The Celtics (L to R): Coach Piwko, Nathan Scheirer, Ethan Krog, Brayden Piwko, Chase Lape, Sean Brooks, Aidan Tyler-Wood. (Not pictured: Mason Mikels)

I am pleased to pass along this release from the Webster Basketball Association about the very exciting conclusion of this year’s season.

The 2018 – 2019 Webster Basketball Association (WBA) season came to an end with an exciting championship game between the fifth and sixth grade boys.

The #1 ranked Boston Celtics captured the championship title this year with a win over the #3 ranked Los Angeles Lakers, 45 to 25.

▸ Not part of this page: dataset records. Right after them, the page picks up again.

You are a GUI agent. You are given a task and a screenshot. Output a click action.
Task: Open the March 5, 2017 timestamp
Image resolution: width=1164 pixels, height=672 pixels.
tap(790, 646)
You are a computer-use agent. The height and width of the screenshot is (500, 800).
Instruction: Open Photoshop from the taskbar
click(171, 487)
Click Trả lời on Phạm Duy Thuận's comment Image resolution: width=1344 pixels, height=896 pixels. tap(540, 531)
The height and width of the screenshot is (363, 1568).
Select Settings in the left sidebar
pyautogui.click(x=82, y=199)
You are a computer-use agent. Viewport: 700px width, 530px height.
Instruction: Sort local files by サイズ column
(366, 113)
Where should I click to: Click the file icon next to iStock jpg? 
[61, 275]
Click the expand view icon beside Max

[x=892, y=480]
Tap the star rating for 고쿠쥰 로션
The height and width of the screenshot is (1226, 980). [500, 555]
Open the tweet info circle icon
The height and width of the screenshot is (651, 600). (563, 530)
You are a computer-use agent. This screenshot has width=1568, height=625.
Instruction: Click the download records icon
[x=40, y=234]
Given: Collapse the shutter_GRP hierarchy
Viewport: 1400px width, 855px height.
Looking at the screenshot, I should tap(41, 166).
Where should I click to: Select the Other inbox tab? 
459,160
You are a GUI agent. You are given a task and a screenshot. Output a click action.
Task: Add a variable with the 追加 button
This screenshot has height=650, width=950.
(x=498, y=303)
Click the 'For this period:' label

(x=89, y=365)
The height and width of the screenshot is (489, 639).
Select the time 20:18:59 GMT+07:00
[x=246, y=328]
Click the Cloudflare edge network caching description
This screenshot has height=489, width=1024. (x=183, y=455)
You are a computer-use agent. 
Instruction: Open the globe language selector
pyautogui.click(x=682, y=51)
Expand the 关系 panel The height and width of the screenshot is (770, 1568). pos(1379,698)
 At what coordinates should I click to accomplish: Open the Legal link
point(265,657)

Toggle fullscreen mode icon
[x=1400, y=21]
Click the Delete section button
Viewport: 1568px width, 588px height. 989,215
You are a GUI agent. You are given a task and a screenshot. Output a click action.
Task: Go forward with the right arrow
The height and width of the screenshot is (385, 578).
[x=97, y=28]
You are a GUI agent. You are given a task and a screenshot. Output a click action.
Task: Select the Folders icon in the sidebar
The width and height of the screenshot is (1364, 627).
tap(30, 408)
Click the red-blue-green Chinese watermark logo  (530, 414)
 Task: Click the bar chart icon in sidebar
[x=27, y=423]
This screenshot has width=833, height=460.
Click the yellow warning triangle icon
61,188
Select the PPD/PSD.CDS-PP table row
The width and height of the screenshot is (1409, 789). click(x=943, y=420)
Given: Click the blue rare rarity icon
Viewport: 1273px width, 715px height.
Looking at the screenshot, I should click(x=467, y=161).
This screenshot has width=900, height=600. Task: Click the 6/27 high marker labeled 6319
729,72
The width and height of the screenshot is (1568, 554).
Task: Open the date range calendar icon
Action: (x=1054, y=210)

During the regular season the Celtics were undefeated and beat the Lakers twice. In the first half of the championship game the Celtics jumped out to a large early lead 14-0 before the Lakers put the ball in the basket. The Celtics were paced by quick guard play from Nathan Scheirer and Ethan Krog. Both players scored multiple times on dribble drives to the basket.

The Celtics had many opportunities to score but it was just an off shooting night for them. Celtics big man Brayden Piwko was able to use his length to alter many of the Lakers shots in the paint. The big man converted on a pair of offensive rebounds for easy buckets. The Lakers started to gain a little momentum as guards Nathan LaBarbera and Blake Shattuck-Seaver were able to connect on mid-range jump shots. At halftime the Celtics held the lead 26-12.

Entering the second half, the Celtics continued their red hot shooting as Sean Brooks, Chase Lape and Aiden Tyler-Wood all connected on short jumpers. The Lakers lacked solid communication on the defensive end, allowing of the Lakers players to score at least one basket.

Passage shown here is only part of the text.